--- The task ---
What you need to do is retype every entry exactly as written.

== == ==

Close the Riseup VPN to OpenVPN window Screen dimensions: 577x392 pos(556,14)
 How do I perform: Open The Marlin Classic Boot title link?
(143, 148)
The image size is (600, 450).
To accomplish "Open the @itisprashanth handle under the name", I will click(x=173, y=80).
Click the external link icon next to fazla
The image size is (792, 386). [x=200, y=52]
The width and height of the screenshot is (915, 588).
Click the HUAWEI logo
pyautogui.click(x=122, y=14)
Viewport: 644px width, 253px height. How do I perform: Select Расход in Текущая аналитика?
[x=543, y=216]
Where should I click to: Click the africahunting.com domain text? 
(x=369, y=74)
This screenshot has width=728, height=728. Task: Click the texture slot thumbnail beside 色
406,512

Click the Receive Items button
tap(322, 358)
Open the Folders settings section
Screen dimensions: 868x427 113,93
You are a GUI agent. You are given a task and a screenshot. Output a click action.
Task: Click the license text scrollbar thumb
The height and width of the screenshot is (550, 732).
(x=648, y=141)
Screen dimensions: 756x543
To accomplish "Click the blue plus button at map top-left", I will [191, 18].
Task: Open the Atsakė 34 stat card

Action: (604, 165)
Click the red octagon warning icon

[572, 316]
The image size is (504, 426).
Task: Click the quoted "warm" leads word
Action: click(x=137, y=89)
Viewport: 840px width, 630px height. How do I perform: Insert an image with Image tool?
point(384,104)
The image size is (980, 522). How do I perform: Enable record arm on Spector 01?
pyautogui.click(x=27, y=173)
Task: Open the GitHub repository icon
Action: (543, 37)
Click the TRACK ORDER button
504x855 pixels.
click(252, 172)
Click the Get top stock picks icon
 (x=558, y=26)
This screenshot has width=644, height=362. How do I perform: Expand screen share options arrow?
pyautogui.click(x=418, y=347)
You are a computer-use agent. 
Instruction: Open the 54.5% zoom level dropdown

== == ==

--- Task result ---
Close the Riseup VPN to OpenVPN window Screen dimensions: 577x392 pos(556,14)
 How do I perform: Open The Marlin Classic Boot title link?
(143, 148)
The image size is (600, 450).
To accomplish "Open the @itisprashanth handle under the name", I will click(x=173, y=80).
Click the external link icon next to fazla
The image size is (792, 386). [x=200, y=52]
The width and height of the screenshot is (915, 588).
Click the HUAWEI logo
pyautogui.click(x=122, y=14)
Viewport: 644px width, 253px height. How do I perform: Select Расход in Текущая аналитика?
[x=543, y=216]
Where should I click to: Click the africahunting.com domain text? 
(x=369, y=74)
This screenshot has width=728, height=728. Task: Click the texture slot thumbnail beside 色
406,512

Click the Receive Items button
tap(322, 358)
Open the Folders settings section
Screen dimensions: 868x427 113,93
You are a GUI agent. You are given a task and a screenshot. Output a click action.
Task: Click the license text scrollbar thumb
The height and width of the screenshot is (550, 732).
(x=648, y=141)
Screen dimensions: 756x543
To accomplish "Click the blue plus button at map top-left", I will [191, 18].
Task: Open the Atsakė 34 stat card

Action: (604, 165)
Click the red octagon warning icon

[572, 316]
The image size is (504, 426).
Task: Click the quoted "warm" leads word
Action: click(x=137, y=89)
Viewport: 840px width, 630px height. How do I perform: Insert an image with Image tool?
point(384,104)
The image size is (980, 522). How do I perform: Enable record arm on Spector 01?
pyautogui.click(x=27, y=173)
Task: Open the GitHub repository icon
Action: (543, 37)
Click the TRACK ORDER button
504x855 pixels.
click(252, 172)
Click the Get top stock picks icon
 (x=558, y=26)
This screenshot has width=644, height=362. How do I perform: Expand screen share options arrow?
pyautogui.click(x=418, y=347)
You are a computer-use agent. 
Instruction: Open the 54.5% zoom level dropdown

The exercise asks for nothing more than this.